El nuevo compañero de viaje se mostró muy versado en las Escrituras, pues comenzando por Moisés y siguiendo por los profetas les interpretaba todos los pasajes referentes al Mesías. Las palabras de Jesús les penetraban hasta lo más íntimo del corazón.
Llegaron al término del viaje. El desconocido hizo ademán de continuar adelante. Han pasado algunas horas de la tarde y el día declina ya. Jesús quiere que le insistan para quedarse con los dos discípulos. Y ellos se lo suplicaron: Quédate con nosotros, porque ya está anocheciendo y va a caer el día. Y el Señor se quedó con ellos.
Jesús presidió la cena y realizó los gestos acostumbrados: pronunció la bendición, dividió el pan, lo distribuyó… como hacía siempre con su estilo propio. Entonces lo reconocieron; sus gestos eran inconfundibles. Se les abrieron los ojos y lo reconocieron. Y Jesús desapareció de su presencia. Recordaron como su ánimo había cambiado mientras le escuchaban y su corazón se llenaba hasta rebosar: ¿No es verdad que ardía nuestro corazón dentro de nosotros, mientras nos hablaba por el camino y nos explicaba las Escrituras? La esperanza había nacido en sus corazones y crecía ahora de modo incontenible. Y con la esperanza renació el amor a su Maestro.
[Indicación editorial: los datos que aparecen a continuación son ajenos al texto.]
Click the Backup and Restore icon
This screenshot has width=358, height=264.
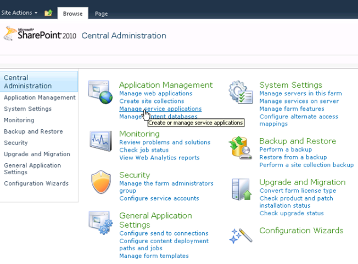[x=240, y=148]
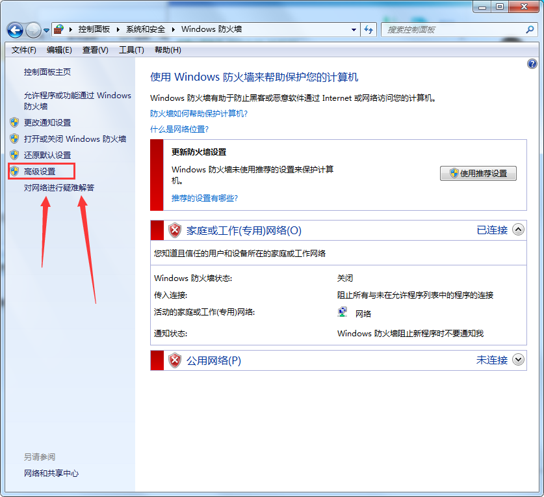Open the 文件(F) menu
544x497 pixels.
tap(24, 50)
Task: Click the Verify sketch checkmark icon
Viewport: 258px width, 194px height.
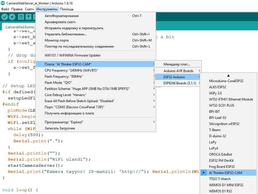Action: click(x=4, y=17)
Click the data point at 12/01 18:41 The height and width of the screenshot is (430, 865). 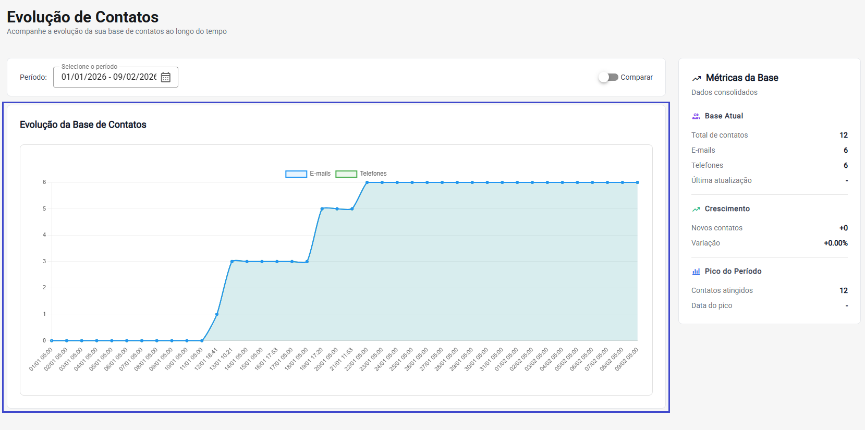click(x=217, y=314)
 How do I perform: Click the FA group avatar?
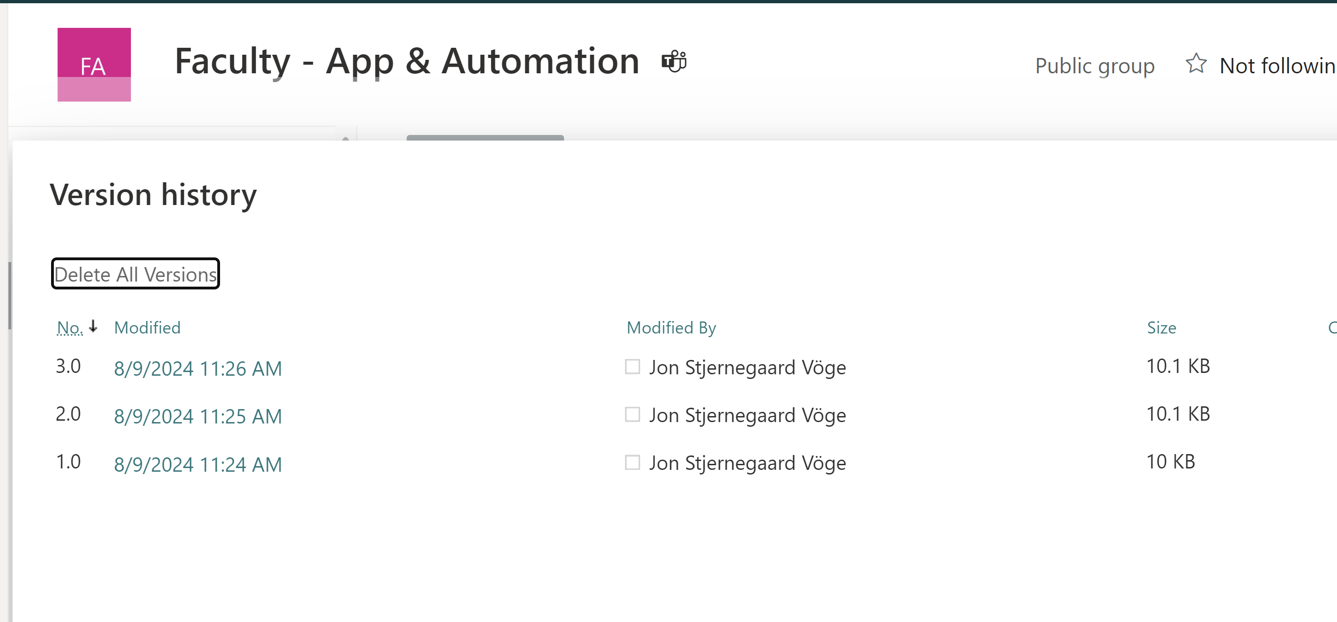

Ahora caen en la cuenta: una conversación así no podía ser más que de Jesús; nadie podía hablarles de aquella manera ni desvelar de modo semejante las Escrituras. ¿Cómo no nos hemos dado cuenta antes?, pensarían.
¿Qué iban a hacer ahora que habían visto a Jesús Resucitado? Salir corriendo hacia Jerusalén, a pesar de estar oscureciendo. ¡Deben dar la enorme noticia a los demás! No hay tiempo ni para comer. Ya lo harían en la ciudad.
(Rvdo. P. Francisco Fernández Carvajal).